W3C home > Mailing lists > Public > public-css-archive@w3.org > April 2019

[csswg-drafts] [css-text] Should zero width space break Arabic shaping? (#3861)

From: Florian Rivoal via GitHub <sysbot+gh@w3.org>
Date: Mon, 22 Apr 2019 02:56:25 +0000
To: public-css-archive@w3.org
Message-ID: <issues.opened-435580699-1555901783-sysbot+gh@w3.org>
frivoal has just created a new issue for https://github.com/w3c/csswg-drafts:

== [css-text] Should zero width space break Arabic shaping? ==
This is probably more of a unicode issue than a css issue, but we have a fair bit of people involved with text layout and i18n over here, so filing it here first to figure out if we should take it to unicode or not.

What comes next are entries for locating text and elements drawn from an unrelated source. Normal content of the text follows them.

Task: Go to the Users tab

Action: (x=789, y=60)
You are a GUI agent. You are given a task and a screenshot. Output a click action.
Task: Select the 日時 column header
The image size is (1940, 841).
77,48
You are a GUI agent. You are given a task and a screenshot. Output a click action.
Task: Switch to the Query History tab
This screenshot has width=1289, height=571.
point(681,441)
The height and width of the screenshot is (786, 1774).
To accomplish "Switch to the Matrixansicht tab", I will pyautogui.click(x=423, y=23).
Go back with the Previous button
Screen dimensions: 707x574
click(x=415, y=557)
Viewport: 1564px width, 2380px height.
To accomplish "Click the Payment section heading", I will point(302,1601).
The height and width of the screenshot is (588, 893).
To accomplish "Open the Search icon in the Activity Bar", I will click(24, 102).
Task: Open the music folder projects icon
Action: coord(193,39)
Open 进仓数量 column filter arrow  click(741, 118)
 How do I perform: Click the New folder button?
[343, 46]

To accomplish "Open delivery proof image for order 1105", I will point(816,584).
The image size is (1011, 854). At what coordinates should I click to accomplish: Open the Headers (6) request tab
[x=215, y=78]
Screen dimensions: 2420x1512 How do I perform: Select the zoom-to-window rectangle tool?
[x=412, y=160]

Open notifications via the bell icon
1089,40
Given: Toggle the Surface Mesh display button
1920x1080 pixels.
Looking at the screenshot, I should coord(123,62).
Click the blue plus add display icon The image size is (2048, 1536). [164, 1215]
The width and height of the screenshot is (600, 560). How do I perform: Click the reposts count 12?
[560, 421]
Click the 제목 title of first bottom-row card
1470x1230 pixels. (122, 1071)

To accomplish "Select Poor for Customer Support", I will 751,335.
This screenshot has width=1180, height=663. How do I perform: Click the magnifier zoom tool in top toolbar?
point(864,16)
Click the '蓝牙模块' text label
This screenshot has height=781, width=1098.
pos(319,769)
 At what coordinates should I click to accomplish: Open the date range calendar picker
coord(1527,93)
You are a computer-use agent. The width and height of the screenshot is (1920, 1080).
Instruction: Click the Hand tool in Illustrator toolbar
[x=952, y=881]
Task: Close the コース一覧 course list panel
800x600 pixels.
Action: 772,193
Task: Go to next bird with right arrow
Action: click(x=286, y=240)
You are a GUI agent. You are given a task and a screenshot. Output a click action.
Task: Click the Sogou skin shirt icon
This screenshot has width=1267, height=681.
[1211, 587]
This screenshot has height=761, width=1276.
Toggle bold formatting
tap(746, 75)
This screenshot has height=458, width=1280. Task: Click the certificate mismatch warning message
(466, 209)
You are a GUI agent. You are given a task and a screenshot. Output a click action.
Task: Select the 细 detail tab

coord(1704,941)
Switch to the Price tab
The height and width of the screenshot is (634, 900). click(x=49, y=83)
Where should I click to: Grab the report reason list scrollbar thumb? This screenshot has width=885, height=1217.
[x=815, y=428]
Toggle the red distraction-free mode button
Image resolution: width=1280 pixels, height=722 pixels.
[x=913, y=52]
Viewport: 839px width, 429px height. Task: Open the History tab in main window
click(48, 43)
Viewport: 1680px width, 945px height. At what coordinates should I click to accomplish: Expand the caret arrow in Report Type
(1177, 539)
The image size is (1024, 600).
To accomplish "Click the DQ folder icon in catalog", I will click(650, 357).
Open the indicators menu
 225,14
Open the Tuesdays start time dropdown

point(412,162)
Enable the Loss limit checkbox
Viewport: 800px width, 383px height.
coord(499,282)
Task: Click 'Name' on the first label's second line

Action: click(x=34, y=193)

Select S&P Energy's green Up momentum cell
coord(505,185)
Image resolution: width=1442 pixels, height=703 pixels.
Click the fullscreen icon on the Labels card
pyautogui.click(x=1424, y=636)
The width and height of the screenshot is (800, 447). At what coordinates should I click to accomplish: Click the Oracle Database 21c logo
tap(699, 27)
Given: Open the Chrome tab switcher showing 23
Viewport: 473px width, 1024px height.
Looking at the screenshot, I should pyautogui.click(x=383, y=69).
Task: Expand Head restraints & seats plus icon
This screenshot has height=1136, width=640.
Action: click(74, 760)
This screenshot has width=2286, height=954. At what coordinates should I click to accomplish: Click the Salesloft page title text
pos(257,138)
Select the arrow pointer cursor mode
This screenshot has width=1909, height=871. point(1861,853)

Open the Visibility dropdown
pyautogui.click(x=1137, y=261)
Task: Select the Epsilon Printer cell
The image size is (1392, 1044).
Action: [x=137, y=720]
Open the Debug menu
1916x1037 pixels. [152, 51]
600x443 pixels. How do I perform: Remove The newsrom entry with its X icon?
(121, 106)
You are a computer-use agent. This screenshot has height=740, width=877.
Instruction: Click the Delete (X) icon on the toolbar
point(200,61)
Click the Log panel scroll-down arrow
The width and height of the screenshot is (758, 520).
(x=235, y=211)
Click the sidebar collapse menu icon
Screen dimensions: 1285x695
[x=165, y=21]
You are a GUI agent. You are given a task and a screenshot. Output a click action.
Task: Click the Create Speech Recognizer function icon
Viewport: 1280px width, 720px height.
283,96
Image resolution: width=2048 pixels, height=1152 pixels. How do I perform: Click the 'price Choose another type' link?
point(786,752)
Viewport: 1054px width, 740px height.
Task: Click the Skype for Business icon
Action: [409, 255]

When writing https://github.com/web-platform-tests/wpt/pull/14673, I had misread the unicode standard, and though that ZERO WIDTH SPACE was supposed to break arabic shaping, based on a table that said "all spacing characters" do so. But there's a distinction between "spacing characters" and "spaces characters", and ZERO WIDTH SPACE is part of the later, not the former. 

https://www.unicode.org/Public/UCD/latest/ucd/ArabicShaping.txt gives further details about which character does what to shaping, and classifies ZERO WIDTH SPACE as T (transparent), which neither forces nor breaks shaping, and just behaves as if it wasn't there for shaping purposes.

So Unicode has a definite answer as to what's supposed to happen, but several people in the thread about my tests were surprised by that answer (including @behdad, @r12a, and myself), because ZERO WIDTH SPACE is used as a word divider, and that suggests it ought to be breaking shaping. @r12a [brought up nastaliq](https://github.com/web-platform-tests/wpt/pull/14673#issuecomment-484388292) as a reasonable use case, because:
> when using nastaliq script, esp. in Urdu, inter-word spaces are often not applied, because words are separated enough by the arrangement of glyphs along the sloping baselines. If you do, however, want to indicate word boundaries in those situations without unsightly spacing, using ZWSP seems to be an obvious way of doing so.

So, what do we collectively think? Is unicode likely enough to be mistaken that we should raise this issue with them? Is there a know good reason for why things are the way they are?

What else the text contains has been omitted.